There Are Some Actionable Strategy Components
While the biggest pieces of the plan remain unactionable for now, not all of the proposals in Biden's strategy are dependent on legislation and regulatory action. Perhaps the most important among this group, according to security experts, is the plan to use the federal government's purchasing power to get software vendors and others doing business with the government to follow cybersecurity best practices.

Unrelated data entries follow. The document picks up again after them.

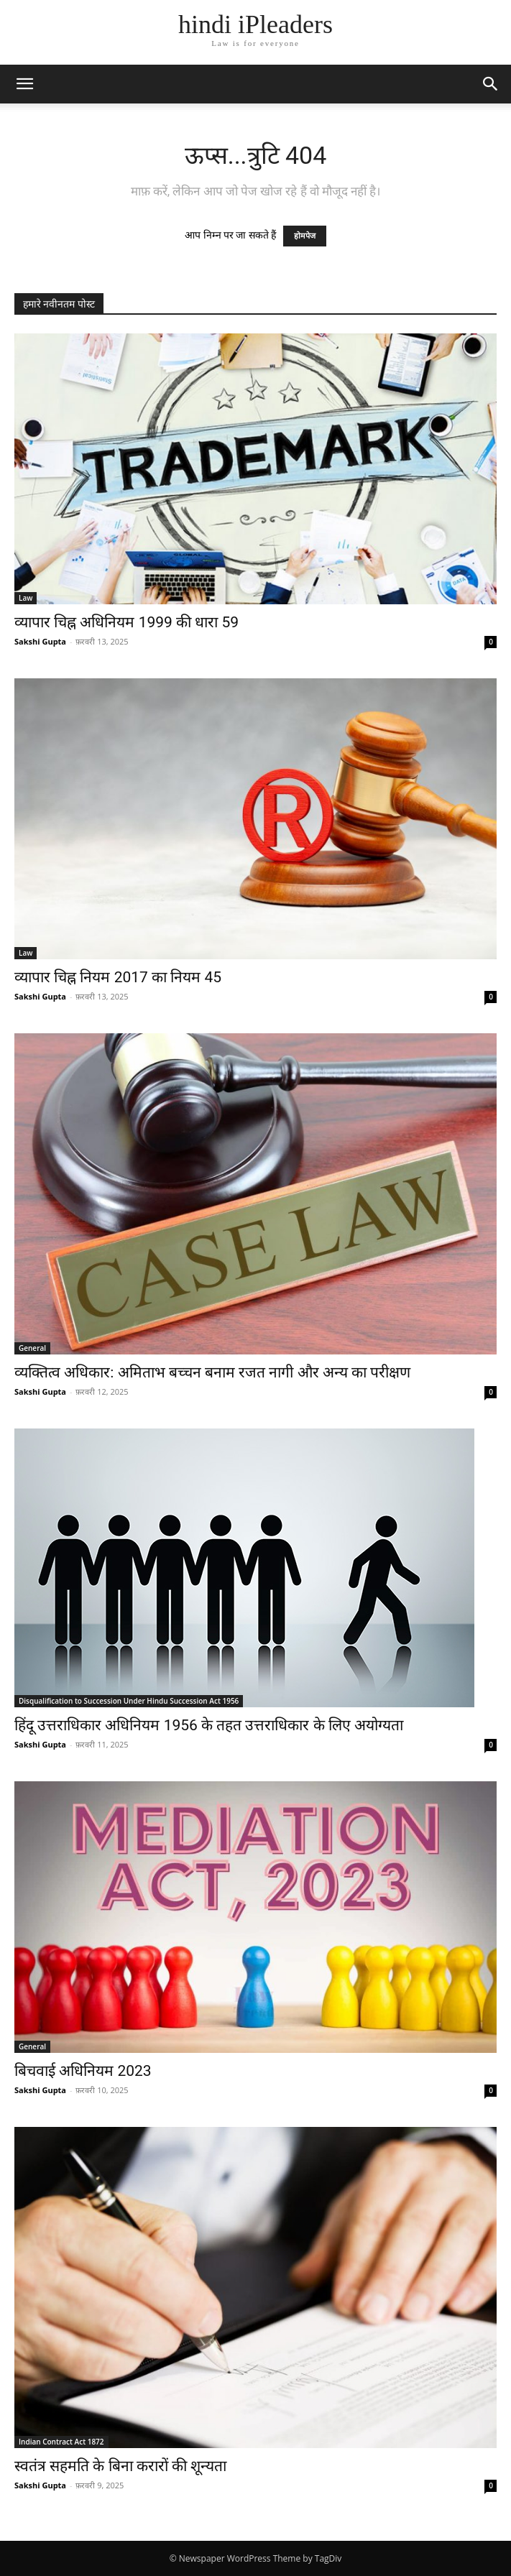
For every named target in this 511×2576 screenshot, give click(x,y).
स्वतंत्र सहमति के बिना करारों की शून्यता (120, 2466)
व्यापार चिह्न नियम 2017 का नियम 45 (117, 977)
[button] (24, 84)
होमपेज (305, 236)
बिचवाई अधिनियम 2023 (83, 2070)
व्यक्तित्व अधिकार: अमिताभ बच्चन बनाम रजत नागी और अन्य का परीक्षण (212, 1372)
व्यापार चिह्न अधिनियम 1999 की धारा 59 (126, 622)
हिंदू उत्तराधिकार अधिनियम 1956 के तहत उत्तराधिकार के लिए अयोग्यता (210, 1725)
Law (25, 598)
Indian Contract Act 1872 (61, 2442)
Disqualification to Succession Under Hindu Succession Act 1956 (129, 1701)
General (32, 1348)
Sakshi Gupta (40, 641)
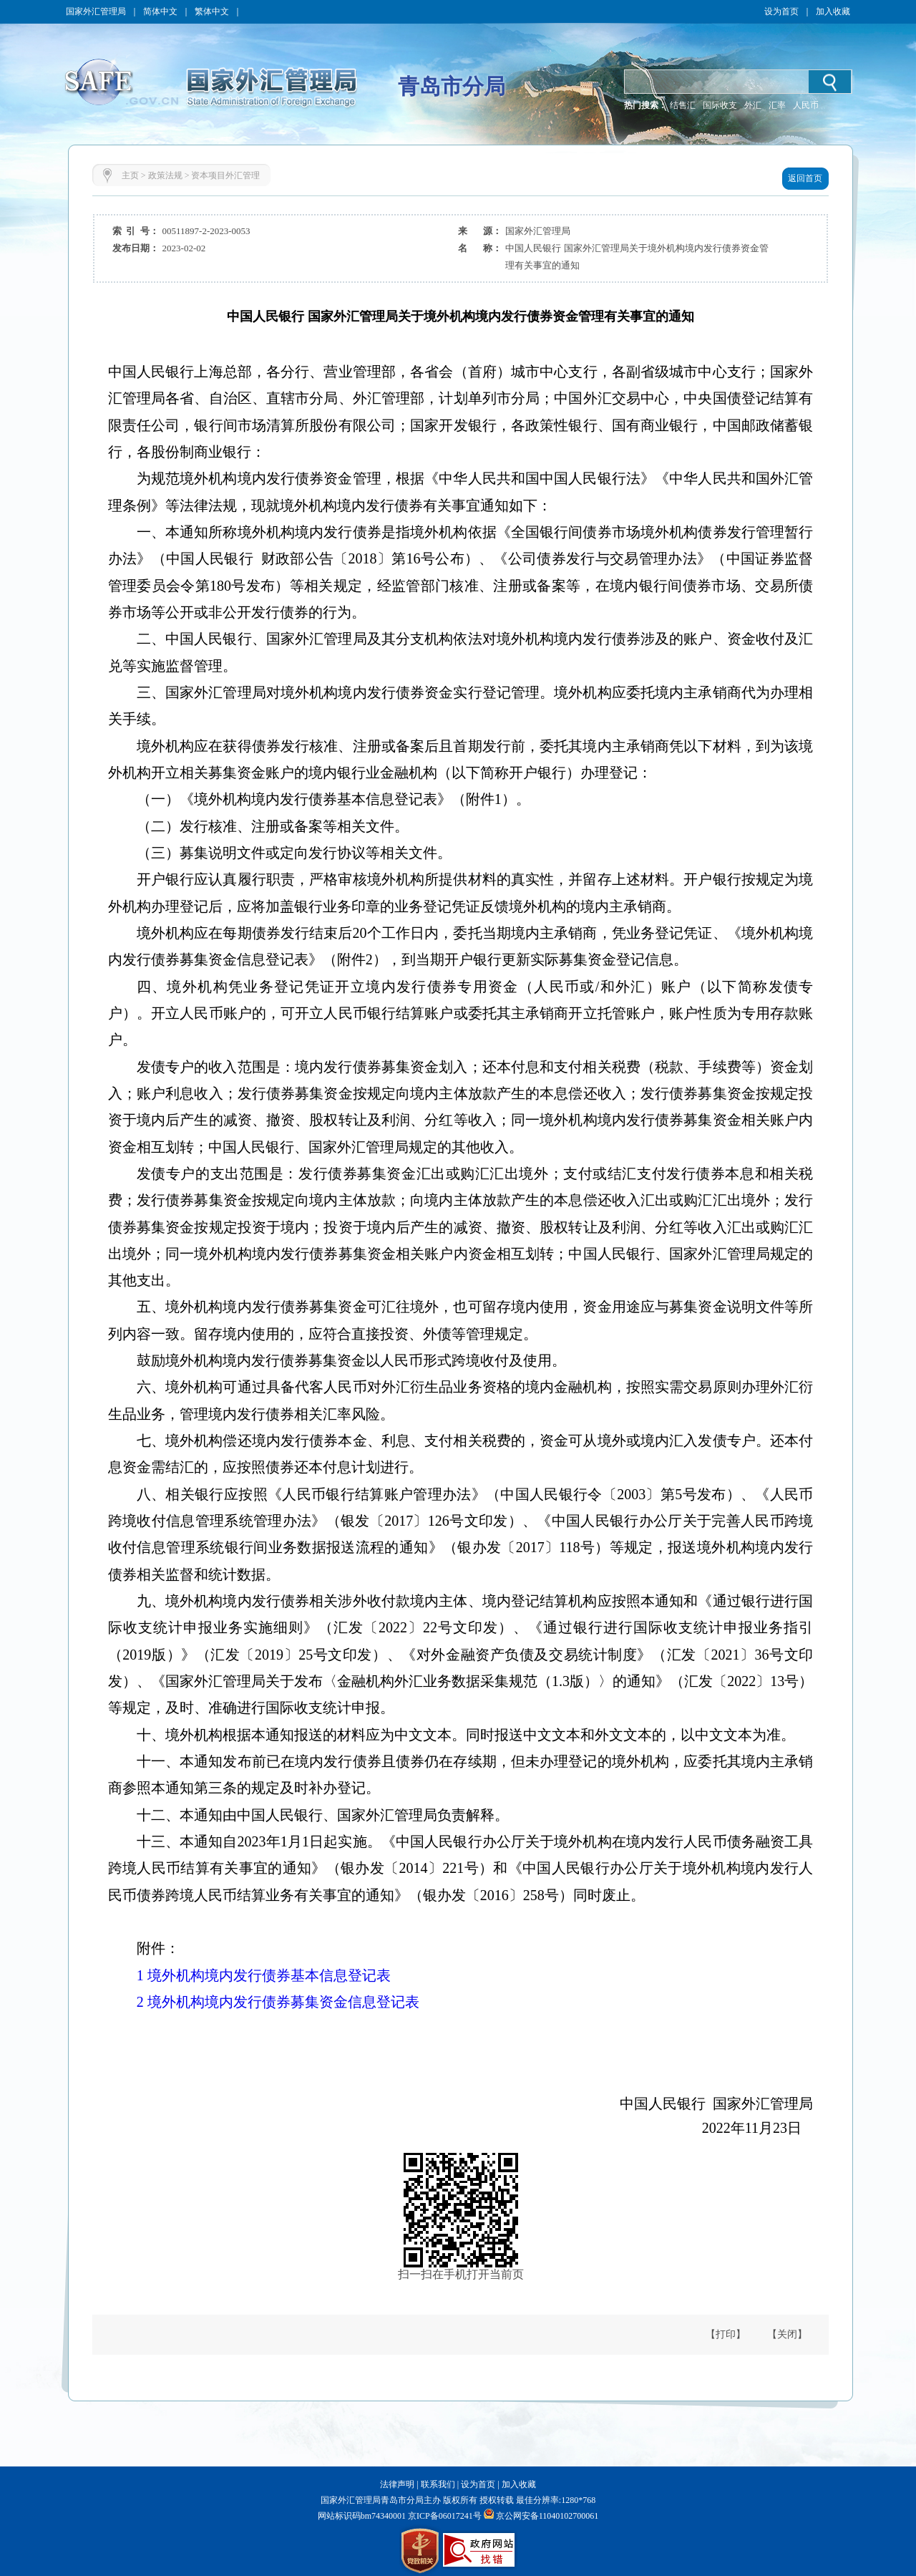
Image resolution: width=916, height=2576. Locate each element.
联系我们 (438, 2484)
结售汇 (683, 105)
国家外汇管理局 (96, 11)
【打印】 (726, 2334)
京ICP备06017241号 (444, 2516)
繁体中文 (212, 11)
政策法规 (165, 175)
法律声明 (397, 2484)
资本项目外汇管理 (225, 175)
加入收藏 (833, 11)
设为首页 (781, 11)
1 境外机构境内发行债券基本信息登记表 (264, 1975)
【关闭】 (787, 2334)
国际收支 (720, 105)
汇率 (777, 105)
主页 (130, 175)
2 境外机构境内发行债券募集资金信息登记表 (278, 2002)
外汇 (752, 105)
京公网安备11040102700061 (547, 2516)
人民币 (806, 105)
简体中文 (160, 11)
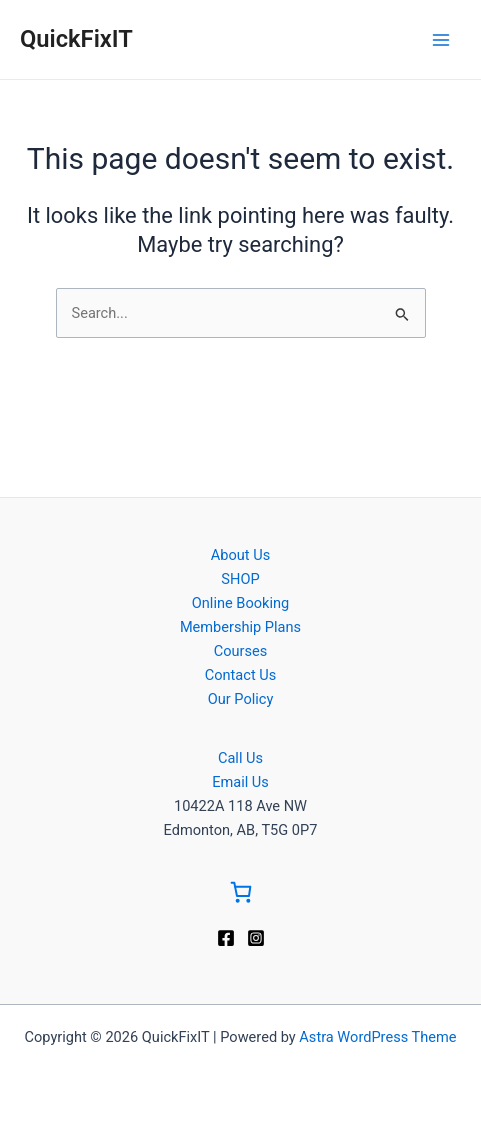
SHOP (240, 579)
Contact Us (241, 675)
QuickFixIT (76, 39)
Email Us (240, 782)
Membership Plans (240, 627)
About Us (240, 555)
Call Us (240, 758)
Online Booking (240, 603)
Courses (241, 651)
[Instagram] (256, 938)
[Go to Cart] (241, 895)
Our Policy (241, 699)
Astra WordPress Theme (377, 1037)
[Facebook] (226, 938)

A Biden May 2021 executive order already requires all federal contractors to produce a software bill of materials (SBOM) and other artifacts of secure software development practices to their federal agency customers. Last week's strategy seeks to scale up and build on those kinds of efforts and doing so will require no legislative support. The strategy document's proposal to bolster public-private information sharing and for dismantling threat actor infrastructure are two other areas that are also not dependent on Congress to move on.
And indeed, Burris perceives that the administration can also move things forward on that front by getting Sector Risk Management Agencies (SRMAs) to better coordinate with entities such as information sharing and analysis centers (ISACs), the US Cybersecurity and Infrastructure Agency (CISA), and bodies such as the Joint Cyber Defense Collaborative.
"Some of the strategy can be enacted by the executive branch under the direction of the White House," says Curtis Franklin, an analyst with Omdia. "These pieces are quite likely to be actionable and, once in place, binding and long-lasting." As examples, he points to proposals in the new strategy to integrate federal cybersecurity centers, to update the federal incident response plan and processes, and integrating federal disruption activities.
"There's a lot in the document that is an extension of existing strategic items and those will have the easiest time moving forward," Franklin says. Nonetheless, he agrees that it's important to be realistic: "The pieces that would require legal or regulatory action are much more challenging, and some will never happen."